**Stored data entries:**
##############################
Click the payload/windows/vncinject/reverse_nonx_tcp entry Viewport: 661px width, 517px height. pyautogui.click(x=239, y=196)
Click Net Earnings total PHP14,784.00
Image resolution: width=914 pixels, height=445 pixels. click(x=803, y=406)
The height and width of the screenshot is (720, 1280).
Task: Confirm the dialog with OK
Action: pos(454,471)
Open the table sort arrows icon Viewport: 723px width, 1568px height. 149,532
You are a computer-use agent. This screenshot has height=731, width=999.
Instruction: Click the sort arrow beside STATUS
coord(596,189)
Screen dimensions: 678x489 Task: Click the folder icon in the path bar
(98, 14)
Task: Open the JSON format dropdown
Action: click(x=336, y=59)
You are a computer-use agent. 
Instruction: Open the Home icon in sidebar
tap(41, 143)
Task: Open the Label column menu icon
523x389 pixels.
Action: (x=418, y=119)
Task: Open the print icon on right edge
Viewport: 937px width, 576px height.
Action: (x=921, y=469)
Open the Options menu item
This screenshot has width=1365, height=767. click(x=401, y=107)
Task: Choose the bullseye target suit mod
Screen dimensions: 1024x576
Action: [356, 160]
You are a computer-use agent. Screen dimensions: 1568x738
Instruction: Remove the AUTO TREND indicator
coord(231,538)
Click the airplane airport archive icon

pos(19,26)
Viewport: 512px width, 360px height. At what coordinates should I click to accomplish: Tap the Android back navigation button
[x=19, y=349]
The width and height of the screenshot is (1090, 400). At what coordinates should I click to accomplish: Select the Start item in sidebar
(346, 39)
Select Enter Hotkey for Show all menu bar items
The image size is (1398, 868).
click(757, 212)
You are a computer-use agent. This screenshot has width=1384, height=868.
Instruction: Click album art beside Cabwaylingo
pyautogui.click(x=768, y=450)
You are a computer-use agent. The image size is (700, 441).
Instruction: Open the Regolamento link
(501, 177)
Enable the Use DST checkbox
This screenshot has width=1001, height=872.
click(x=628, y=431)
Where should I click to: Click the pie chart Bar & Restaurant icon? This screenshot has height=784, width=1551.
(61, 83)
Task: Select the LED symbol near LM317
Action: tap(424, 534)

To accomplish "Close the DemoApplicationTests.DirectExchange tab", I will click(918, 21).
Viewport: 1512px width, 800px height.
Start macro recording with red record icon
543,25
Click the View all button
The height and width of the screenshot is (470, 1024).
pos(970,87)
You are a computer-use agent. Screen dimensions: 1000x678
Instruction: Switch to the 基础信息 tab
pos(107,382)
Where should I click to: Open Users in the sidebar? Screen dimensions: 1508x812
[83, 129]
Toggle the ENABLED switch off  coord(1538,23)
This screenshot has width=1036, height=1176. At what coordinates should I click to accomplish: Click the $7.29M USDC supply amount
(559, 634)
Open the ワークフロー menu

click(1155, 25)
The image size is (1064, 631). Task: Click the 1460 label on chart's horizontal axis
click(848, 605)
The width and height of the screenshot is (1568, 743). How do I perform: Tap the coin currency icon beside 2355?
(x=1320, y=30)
##############################
**TO DO:**
Once you find the line with "has width=1384, height=868." in the entries above, output it and each line after it up to and including the line with "You are a computer-use agent. The", and nothing else.

**SOLUTION TO THIS EXERCISE:**
You are a computer-use agent. This screenshot has width=1384, height=868.
Instruction: Click album art beside Cabwaylingo
pyautogui.click(x=768, y=450)
You are a computer-use agent. The image size is (700, 441).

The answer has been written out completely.